Another Irish company, Rose Confectionery, makes a more enticing product at its plant in Offaly. The Snowcreams are sold at Aldi for Christmas under the Orchard brand. The list of ingredients starts badly, with glucose-fructose syrup, a form of sugar that has been blamed for rising obesity levels. Then it uses non-hydrogenated vegetable oil, which seems like a good choice, but unfortunately it is palm kernel oil, and there is no indication it is from a sustainable source. It gets better. After that there is sugar, coconut, water, whey powder, caster sugar, egg albumen, fat-reduced cocoa powder, soya lecithin, natural flavour and salt. So it’s no health food, but it’s a more straightforward sugary treat than others on the shelves.
Tunnock’s Snowdreams have a very similar list of ingredients. It’s almost identical, except that it includes egg albumen crystals rather than egg albumen, and wheat flour.

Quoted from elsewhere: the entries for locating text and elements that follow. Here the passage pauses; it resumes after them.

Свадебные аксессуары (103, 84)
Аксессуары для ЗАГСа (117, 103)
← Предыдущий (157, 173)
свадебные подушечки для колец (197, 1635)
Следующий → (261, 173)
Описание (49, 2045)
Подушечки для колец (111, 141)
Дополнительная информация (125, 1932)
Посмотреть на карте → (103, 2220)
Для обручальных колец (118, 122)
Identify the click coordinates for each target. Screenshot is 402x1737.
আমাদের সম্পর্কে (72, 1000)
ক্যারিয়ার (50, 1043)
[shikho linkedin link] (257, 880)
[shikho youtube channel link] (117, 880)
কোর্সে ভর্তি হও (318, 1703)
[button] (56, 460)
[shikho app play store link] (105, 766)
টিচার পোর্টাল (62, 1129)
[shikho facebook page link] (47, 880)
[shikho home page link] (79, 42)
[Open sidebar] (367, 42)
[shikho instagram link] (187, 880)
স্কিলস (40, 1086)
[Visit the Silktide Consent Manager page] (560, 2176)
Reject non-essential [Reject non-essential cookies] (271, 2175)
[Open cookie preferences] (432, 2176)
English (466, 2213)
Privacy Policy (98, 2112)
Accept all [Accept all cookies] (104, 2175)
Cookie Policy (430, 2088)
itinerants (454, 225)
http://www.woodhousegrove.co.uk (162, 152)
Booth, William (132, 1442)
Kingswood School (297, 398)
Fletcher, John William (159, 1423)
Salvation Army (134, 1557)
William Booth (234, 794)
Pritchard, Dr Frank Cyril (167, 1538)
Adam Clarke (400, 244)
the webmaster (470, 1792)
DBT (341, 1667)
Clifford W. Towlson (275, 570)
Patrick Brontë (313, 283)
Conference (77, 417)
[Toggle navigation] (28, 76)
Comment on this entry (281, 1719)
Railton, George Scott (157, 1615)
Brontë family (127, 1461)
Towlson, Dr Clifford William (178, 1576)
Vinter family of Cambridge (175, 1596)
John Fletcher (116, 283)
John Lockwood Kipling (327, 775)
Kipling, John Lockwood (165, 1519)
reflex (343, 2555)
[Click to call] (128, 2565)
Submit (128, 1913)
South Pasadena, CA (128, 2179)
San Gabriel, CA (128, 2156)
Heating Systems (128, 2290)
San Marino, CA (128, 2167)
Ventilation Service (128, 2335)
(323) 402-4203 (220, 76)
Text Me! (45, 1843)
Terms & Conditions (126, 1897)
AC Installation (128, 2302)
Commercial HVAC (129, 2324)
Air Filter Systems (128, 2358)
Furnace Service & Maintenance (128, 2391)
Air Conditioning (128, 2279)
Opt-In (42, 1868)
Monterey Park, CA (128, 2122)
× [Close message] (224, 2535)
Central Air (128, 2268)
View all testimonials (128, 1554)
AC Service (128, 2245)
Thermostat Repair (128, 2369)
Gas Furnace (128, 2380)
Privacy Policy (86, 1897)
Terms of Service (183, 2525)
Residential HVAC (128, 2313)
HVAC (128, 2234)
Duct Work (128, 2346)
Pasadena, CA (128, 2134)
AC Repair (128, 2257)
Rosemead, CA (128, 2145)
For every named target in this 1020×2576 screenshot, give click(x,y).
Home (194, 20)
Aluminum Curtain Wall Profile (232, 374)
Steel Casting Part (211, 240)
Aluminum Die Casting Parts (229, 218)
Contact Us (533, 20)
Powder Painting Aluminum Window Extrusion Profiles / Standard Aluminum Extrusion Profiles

The packaging on this Scottish product declares: “These Snowdreams are prepared from the purest ingredients, to give you a most delightful product.”
That depends how you define “pure” and “delightful”. If these brands used sustainable palm oil, however, they could be seen as good, sugary, old-fashioned treats and a vision from Christmas future.
The ghost of Christmas yet to come, and the one we want to avoid, takes shape in the form of Snowballs from the American brand Hostess. There are about 50 ingredients, including the colouring E129, which it warns “may have an adverse effect on activity and attention in children”.
That’s a vision to make one shudder.